Once in a system, how long will an ASIC last? The answer remains uncertain. No deterministic models exist to predict microelectronics' lifetimes to a useful degree of accuracy. Also, though scientists have performed many empirical studies on simple microelectronics devices to determine their lifetimes, little empirical data exists for complex microelectronics (those with feature sizes less than 1.5 microns). Yet for the space industry, mission success depends upon reliability, since repair always proves either extremely expensive or impossible.
This section is broken into three parts. The first part provides a foundation by introducing basic ASIC reliability concepts. The second part discusses reliability modeling calculations and the most widely-used reliability modeling handbook, MIL-HDBK-217. The third part introduces the most common reliability test method: accelerated stress testing.

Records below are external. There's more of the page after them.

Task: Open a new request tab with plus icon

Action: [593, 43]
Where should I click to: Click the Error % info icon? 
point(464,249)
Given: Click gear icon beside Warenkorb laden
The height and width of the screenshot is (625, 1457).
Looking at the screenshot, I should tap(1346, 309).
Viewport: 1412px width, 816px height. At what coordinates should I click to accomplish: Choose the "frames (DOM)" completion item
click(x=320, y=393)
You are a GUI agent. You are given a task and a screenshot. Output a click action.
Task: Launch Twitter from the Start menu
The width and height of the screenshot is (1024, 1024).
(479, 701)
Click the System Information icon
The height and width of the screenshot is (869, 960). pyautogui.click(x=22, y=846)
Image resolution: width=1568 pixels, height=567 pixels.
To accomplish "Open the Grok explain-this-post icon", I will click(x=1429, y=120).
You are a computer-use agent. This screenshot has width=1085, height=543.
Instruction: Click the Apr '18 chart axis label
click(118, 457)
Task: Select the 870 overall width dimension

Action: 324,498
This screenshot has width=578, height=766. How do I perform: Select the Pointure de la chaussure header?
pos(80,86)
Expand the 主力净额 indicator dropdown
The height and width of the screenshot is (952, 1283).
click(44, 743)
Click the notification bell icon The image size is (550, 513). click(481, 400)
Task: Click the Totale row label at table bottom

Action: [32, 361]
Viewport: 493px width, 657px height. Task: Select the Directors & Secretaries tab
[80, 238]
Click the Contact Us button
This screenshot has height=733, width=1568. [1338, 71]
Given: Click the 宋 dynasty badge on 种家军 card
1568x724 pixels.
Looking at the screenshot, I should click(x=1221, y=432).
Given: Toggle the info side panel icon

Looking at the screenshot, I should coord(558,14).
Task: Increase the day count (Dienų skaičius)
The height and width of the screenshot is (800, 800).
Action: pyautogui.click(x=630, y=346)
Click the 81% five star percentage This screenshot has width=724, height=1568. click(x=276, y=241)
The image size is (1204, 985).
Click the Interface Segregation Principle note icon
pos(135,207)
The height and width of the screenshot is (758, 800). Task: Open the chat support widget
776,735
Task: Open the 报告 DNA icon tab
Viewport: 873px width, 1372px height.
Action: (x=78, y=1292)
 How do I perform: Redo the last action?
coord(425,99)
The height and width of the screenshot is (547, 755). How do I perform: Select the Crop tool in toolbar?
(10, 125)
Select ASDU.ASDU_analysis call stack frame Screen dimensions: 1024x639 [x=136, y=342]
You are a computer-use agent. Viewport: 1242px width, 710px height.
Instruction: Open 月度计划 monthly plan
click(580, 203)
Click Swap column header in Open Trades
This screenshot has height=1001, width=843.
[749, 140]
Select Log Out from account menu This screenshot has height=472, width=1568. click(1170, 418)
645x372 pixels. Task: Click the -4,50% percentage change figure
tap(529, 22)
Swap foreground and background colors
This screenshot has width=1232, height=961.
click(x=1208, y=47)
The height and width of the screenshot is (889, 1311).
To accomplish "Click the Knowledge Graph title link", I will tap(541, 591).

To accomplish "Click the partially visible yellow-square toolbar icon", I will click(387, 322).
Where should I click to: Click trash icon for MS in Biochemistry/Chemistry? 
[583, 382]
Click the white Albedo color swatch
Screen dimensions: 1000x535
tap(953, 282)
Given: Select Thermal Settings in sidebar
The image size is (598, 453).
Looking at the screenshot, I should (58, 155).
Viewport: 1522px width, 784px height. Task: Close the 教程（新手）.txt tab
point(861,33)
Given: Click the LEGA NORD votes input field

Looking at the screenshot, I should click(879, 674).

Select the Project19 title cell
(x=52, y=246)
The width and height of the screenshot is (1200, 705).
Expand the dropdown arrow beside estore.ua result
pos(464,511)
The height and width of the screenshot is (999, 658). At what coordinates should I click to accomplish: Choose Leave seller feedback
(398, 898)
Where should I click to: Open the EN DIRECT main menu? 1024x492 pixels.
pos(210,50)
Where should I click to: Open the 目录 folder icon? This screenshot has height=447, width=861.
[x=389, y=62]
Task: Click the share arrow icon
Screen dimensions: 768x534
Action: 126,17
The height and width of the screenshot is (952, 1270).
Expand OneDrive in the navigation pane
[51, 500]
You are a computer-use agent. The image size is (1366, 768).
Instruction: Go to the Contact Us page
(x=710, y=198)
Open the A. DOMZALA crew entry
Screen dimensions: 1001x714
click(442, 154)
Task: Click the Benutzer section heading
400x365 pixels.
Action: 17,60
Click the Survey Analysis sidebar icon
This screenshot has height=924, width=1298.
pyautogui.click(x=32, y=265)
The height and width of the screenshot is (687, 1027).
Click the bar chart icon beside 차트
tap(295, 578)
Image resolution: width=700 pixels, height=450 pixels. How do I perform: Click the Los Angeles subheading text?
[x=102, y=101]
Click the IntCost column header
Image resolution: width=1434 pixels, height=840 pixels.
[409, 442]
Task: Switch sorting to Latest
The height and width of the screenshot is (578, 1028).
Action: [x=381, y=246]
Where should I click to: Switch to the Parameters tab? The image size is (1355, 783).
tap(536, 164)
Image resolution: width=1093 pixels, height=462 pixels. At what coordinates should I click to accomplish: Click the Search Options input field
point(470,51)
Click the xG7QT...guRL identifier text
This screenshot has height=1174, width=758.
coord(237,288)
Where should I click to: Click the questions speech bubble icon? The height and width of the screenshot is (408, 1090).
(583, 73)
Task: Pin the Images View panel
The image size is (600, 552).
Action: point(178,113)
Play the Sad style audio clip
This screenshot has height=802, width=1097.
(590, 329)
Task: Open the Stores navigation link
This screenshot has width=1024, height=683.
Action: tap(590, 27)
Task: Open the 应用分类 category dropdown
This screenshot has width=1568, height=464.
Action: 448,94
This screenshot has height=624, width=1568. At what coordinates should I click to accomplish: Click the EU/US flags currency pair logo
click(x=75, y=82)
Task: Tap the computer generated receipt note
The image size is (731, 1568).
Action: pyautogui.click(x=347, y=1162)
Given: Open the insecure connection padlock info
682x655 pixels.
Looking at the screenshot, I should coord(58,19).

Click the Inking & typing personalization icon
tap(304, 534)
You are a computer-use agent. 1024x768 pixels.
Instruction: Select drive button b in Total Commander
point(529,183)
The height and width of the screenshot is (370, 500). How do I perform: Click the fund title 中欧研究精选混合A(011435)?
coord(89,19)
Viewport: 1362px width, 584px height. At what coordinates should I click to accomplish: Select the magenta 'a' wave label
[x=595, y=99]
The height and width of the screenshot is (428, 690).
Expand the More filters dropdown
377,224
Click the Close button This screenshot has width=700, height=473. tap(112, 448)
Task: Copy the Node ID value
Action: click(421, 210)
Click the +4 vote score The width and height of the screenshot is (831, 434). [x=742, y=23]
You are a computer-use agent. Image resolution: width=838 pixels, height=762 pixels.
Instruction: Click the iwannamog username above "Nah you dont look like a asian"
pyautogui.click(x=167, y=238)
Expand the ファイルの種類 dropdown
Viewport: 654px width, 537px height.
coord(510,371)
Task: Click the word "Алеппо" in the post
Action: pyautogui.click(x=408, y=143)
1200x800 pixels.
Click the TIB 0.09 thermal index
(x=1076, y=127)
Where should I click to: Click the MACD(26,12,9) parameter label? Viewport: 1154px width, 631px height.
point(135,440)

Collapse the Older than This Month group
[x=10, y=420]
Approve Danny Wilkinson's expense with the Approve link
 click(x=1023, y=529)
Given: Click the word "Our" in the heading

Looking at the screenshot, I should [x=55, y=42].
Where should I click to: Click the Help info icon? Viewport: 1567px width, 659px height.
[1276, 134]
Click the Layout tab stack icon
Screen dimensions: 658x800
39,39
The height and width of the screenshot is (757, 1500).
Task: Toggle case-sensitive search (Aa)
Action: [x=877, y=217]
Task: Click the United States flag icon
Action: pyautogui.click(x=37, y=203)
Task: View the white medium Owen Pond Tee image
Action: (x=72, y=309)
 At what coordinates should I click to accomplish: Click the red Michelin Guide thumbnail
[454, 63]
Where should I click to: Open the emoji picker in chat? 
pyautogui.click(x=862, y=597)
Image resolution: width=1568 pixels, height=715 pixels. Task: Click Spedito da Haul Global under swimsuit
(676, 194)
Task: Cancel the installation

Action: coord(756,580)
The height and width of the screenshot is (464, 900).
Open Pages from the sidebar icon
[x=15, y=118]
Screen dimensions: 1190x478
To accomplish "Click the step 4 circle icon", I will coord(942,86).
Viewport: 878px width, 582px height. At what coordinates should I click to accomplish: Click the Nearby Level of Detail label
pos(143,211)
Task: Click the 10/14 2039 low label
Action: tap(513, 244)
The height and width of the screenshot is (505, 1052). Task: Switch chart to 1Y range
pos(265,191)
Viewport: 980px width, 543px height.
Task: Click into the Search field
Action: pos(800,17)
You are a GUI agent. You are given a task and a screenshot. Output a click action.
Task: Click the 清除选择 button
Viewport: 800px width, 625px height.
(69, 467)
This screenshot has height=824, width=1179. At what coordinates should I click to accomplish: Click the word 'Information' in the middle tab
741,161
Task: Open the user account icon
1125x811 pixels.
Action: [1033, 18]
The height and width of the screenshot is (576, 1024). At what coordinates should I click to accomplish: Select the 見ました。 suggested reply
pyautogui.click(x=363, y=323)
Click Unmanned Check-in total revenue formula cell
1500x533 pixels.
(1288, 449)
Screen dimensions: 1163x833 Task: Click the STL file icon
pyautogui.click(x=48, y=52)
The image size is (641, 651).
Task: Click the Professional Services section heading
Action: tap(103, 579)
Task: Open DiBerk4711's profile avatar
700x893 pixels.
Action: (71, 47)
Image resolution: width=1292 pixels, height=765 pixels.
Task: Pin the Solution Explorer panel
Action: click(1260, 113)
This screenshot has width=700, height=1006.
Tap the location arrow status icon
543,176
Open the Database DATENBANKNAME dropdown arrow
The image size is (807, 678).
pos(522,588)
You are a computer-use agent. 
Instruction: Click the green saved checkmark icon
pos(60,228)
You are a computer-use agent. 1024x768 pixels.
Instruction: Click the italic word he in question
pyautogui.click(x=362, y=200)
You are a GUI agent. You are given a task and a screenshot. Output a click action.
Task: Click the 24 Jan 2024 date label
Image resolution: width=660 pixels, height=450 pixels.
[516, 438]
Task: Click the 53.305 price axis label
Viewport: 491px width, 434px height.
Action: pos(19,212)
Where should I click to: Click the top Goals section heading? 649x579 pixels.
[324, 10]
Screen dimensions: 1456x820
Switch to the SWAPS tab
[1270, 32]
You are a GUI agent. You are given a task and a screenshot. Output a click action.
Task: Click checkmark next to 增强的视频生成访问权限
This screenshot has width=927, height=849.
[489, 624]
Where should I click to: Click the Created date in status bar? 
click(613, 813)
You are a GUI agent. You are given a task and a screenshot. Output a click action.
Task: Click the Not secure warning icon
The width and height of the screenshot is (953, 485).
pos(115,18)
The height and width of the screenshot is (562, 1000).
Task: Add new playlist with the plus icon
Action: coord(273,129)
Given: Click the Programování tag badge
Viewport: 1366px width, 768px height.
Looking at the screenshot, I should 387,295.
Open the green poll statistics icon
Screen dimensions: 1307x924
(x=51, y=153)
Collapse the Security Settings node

Basic ASIC Reliability Concepts
Here we introduce infant mortality, end-of-life effects, and defect- driven reliability. For more detail on these subjects, see Section Four: Chapter 3.

INFANT MORTALITY
Microelectronics manufacturing processes introduce a certain number of defects into at least some devices. These defects cause a fraction of these devices to fail in early use (or in testing). Often processes, particularly new processes, will have a fairly high number of defect-driven early failures. Failures during the early life of a device are called infant mortality failures.

END-OF-LIFE EFFECTS
Ordinary operating stresses gradually change some IC materials. When these changes cause functional failures, a device's usable lifetime has come to an end. These "wear-out" mechanisms are called end-of-life effects.

DEFECT-DRIVEN RELIABILITY
Besides environmental, mechanical, chemical or electrical stress- induced failures, introducing unwanted elements into a device during fabrication or assembly causes some failures. These unwanted elements, called defects, include foreign materials, errors in fabrication masks, incomplete depositions or etchings, residual materials, and other process-induced problems.
The reliability of an ASIC must take into account all types of failures, including defect-driven failures. Thus, determining an ASIC's reliability includes screening out defect-driven infant mortality failures and verifying that defect-driven end-of-life effects will not unacceptably shorten an ASIC's lifetime.

Reliability Modeling
When concerned with reliability modeling, most people think of MIL- HDBK-217, Reliability Prediction of Electronic Equipment. However, it is not the only reliability handbook. Other reliability handbooks include: Bellcore RPP; Nippon Telephone and Telegraph Procedure; CNET Procedure; British Telecom Procedure; and Siemens Procedure. For each of these handbooks, predictive power relies on empirical data.
In general, models from these sources have not proven credible when predicting reliability quantitatively. Studies show that failure rates predicted by the above mentioned procedures can differ by over two orders of magnitude. However, if used in their proper perspective, these empirical models can usefully compare the reliability issues of two approaches to the same design.
The reliability modeling discussion is broken into two parts. The first part, "Basic Reliability Calculations," applies to all the empirical modeling procedures mentioned above. The second part, "Applying MIL-HDBK-217," goes into some detail about the most common empirical modeling handbook.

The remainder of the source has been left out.